ZoneAlarm and explorer.exe

[Mike Rochip]

I have a folder called "Installers" where I keep all the setup files from programs and apps I've downloaded from the internet. There are both zip files and exe files in the folder.

 

Whenever I open the folder, and before clicking on anything inside of it, ZoneAlarm says explorer.exe [Windows Explorer not IE] wants to access the Trusted Zone. If I allow it, explorer.exe then asks to access the internet.

 

When I look in the ZA logs there are 2 instances of explorer.exe connecting [outgoing] to a loopback and then 1 connection [outgoing] to nyc-dns.nyc.untd.com which I think is NetZero.

 

Does anyone know why this happens or what explorer.exe is trying to do? Is there any way to see which app or program is trying to make a connection? Until recently it had never happened before.

 

Also, I'm not sure if this is related but it seems like sometimes shortly after allowing explorer.exe to access the internet, Windows Defender gives a notification that it has allowed a change to a known application of vmodem.sys or vpctcom.sys. which are drivers for my dialup modem. Is there any reason something would want to modify those files? I don't think they are actually being modified because I'm using Sandboxie and I'm not allowing it to write any changes or info to the hard drive.

 

One more question: While I was getting the information for this post I noticed ZoneAlarm had changed the action for explorer.exe from Ask to Allow.

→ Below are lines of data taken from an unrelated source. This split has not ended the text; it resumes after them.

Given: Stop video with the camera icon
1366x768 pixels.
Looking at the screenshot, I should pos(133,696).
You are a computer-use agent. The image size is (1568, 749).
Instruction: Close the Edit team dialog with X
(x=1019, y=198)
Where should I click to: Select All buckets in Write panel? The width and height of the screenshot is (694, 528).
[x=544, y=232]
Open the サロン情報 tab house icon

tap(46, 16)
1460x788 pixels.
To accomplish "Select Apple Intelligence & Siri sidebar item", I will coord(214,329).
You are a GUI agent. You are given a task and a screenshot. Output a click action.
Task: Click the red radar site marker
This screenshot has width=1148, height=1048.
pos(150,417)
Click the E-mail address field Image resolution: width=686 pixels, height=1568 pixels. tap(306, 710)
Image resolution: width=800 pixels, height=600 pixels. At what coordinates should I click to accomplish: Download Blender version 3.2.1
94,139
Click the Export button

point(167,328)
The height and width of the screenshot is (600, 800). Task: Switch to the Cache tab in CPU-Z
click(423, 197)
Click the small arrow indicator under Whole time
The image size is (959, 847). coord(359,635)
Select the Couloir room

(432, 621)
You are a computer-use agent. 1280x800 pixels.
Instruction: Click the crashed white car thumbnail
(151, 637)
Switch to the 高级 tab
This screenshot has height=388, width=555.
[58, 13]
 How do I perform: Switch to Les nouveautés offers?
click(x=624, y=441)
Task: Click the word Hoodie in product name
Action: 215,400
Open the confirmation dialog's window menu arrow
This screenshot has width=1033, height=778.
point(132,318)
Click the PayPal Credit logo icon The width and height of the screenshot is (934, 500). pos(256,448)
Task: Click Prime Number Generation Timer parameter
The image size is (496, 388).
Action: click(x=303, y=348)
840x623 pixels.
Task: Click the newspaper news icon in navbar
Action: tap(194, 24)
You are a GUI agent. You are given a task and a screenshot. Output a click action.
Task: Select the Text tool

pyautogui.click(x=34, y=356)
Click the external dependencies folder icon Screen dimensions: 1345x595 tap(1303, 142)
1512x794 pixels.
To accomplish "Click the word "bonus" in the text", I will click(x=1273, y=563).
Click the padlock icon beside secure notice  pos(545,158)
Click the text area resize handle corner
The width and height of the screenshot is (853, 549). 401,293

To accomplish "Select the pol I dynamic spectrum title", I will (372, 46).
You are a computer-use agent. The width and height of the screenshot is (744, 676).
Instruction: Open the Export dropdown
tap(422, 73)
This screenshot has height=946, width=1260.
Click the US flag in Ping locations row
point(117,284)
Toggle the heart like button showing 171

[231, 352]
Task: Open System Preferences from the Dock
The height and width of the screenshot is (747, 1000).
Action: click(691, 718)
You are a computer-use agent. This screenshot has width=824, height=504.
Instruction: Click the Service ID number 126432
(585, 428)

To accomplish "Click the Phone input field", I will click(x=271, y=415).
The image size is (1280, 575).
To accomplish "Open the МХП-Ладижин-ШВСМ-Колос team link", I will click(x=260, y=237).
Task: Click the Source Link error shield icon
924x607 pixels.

I did not make that change and I've seen ZoneAlarm do this for other programs such as LSA Shell [Export Version]. Is there a way to tell ZoneAlarm that I really meant it when I told it to Ask before allowing access ?

.

Thanks for any help .

[Andavari]

I can't offer any info on why it's happening other than if a .url "Internet Shortcut" is in that folder since Internet Explorer/Explorer tries to show a preview of the website it links to - well at least it did that in Win98, which always annoyed me.

 

The one and only suggestion I'd have to make or test at the least is zip all files in that folder, e.g.; .exe, .url, etc., files that could possible make explorer.exe start an outbound connection - which should also keep those files more protected from easily getting infected should a virus ever get onto your system.